Exploração da fé gera dever de restituição e indenização por dano moral, decide Turma Recursal

Exploração da fé gera dever de restituição e indenização por dano moral, decide Turma Recursal

O uso de artifícios baseados na fé alheia, com exploração da vulnerabilidade psicológica da vítima para obtenção de vantagem financeira, configura ilícito civil de elevada reprovabilidade e enseja indenização por dano moral em patamar capaz de cumprir função reparatória e pedagógica.

Com esse entendimento, a 3ª Turma Recursal dos Juizados Especiais do Distrito Federal deu provimento a recurso inominado para majorar a indenização por danos morais imposta a líder religioso acusado de praticar o que o colegiado qualificou como estelionato espiritual.

O caso

A autora ajuizou ação no 2º Juizado Especial Cível de Taguatinga alegando que o réu, valendo-se de sua condição de pastor e líder religioso com notoriedade em redes sociais, promovia transmissões ao vivo (“lives”) no Instagram, ocasião em que selecionava seguidores e, por mensagens privadas, solicitava transferências financeiras.

Segundo os autos, os pedidos eram acompanhados de profecias, propósitos espirituais e forte coação moral, induzindo a autora a acreditar que algo de ruim poderia lhe acontecer caso não seguisse as orientações transmitidas. Entre os dias 27 e 29 de março de 2025, a autora realizou transferências que totalizaram R$ 930, diretamente para o requerido.

O réu foi regularmente citado, mas não apresentou contestação, incidindo os efeitos da revelia.

Sentença e recurso

Em primeiro grau, o juízo reconheceu a ilicitude da conduta e condenou o réu ao ressarcimento do dano material e ao pagamento de R$ 1 mil a título de danos morais. A autora recorreu, sustentando que o valor fixado era insuficiente diante da gravidade da conduta, do abalo psicológico sofrido e do caráter pedagógico da indenização.

No recurso, argumentou que o réu abusou da fé e da espiritualidade, explorando situação de vulnerabilidade emocional, o que atingiu diretamente sua honra subjetiva e sua integridade psíquica.

Reprovabilidade elevada da conduta

Ao analisar o caso, o relator, juiz Marco Antonio do Amaral, destacou que a conduta do recorrido extrapolou o mero inadimplemento ou dissabor cotidiano.
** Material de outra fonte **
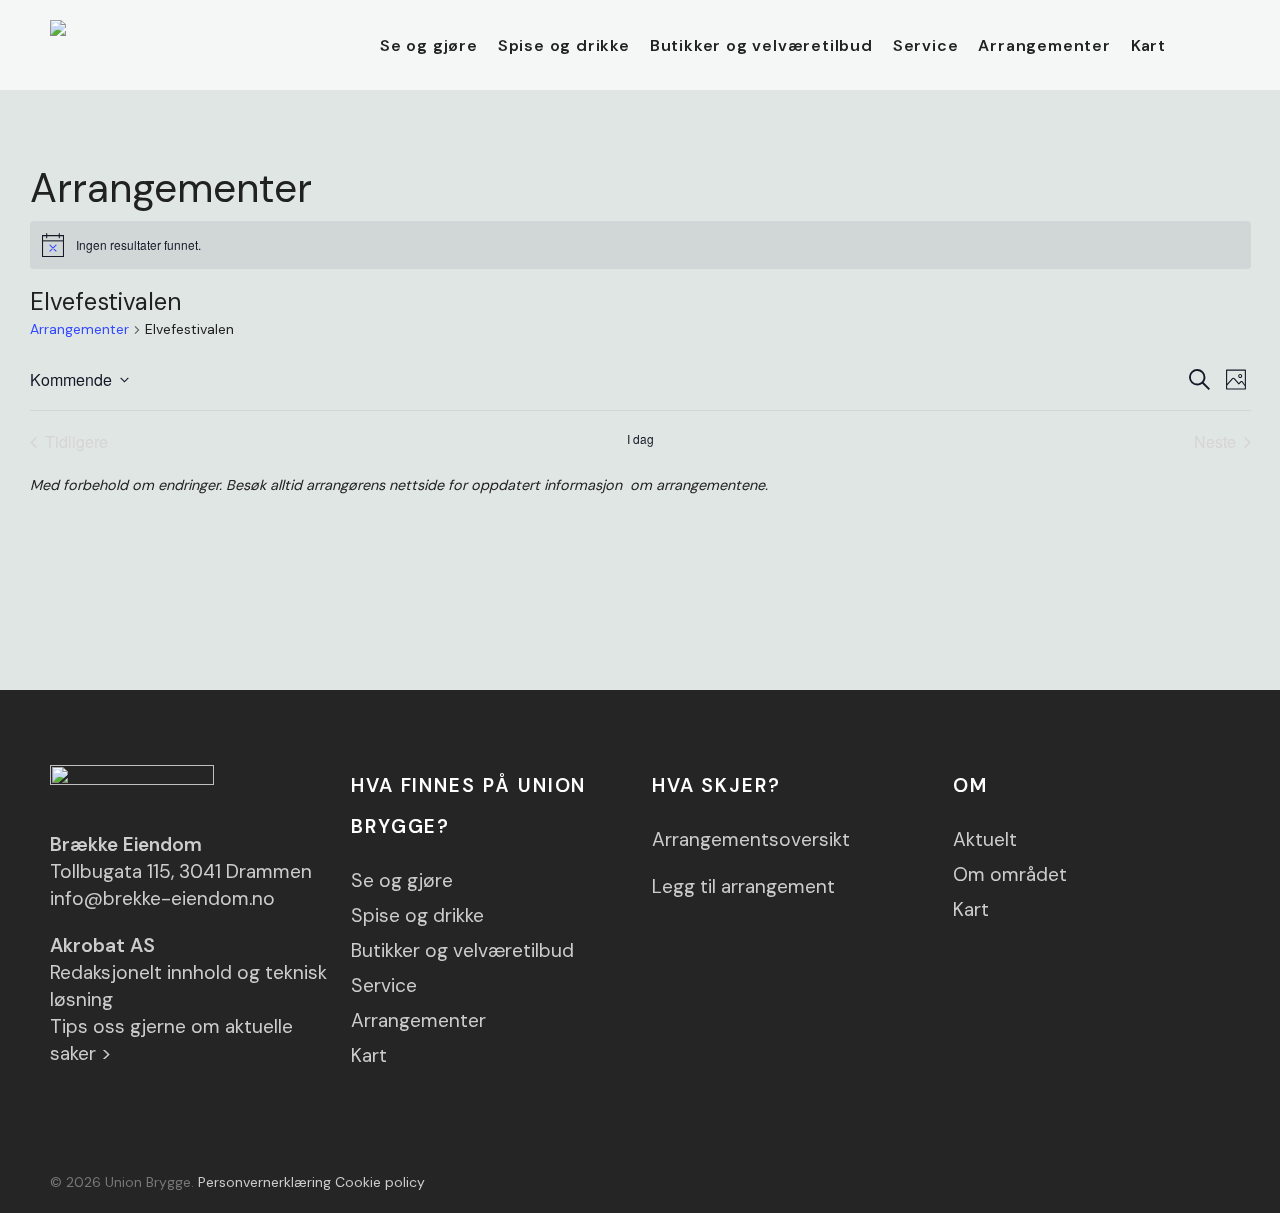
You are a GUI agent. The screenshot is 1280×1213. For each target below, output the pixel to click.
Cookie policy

Para o colegiado, ficou evidenciado que o réu se aproveitou deliberadamente da vulnerabilidade psicológica da autora, utilizando seu poder de influência religiosa como meio de manipulação.

Segundo o voto, a prática revela elevada reprovabilidade, pois a obtenção da vantagem financeira decorreu do uso de artifícios ardilosos fundados na fé alheia, com indução de medo quanto à suposta concretização de “profecias catastróficas”.

Majoração do dano moral

A Turma Recursal ressaltou que o quantum indenizatório deve observar critérios consolidados na jurisprudência, como: a gravidade da violação, a repercussão do dano na esfera pessoal da vítima, o grau de censura da conduta, e o caráter pedagógico e inibidor da condenação.

Embora a capacidade econômica do réu não tenha sido comprovada nos autos, o colegiado entendeu que a indenização fixada na sentença não atendia adequadamente à função preventiva da responsabilidade civil. Assim, o valor dos danos morais foi majorado para R$ 4 mil.

Decisão unânime

O recurso foi conhecido e provido por unanimidade, ficando mantida a condenação por danos materiais e majorada a indenização moral. Não houve condenação em honorários advocatícios, diante da inexistência de recorrente vencido, nos termos da Lei 9.099/95. A súmula de julgamento serviu como acórdão, conforme o artigo 46 da Lei dos Juizados Especiais.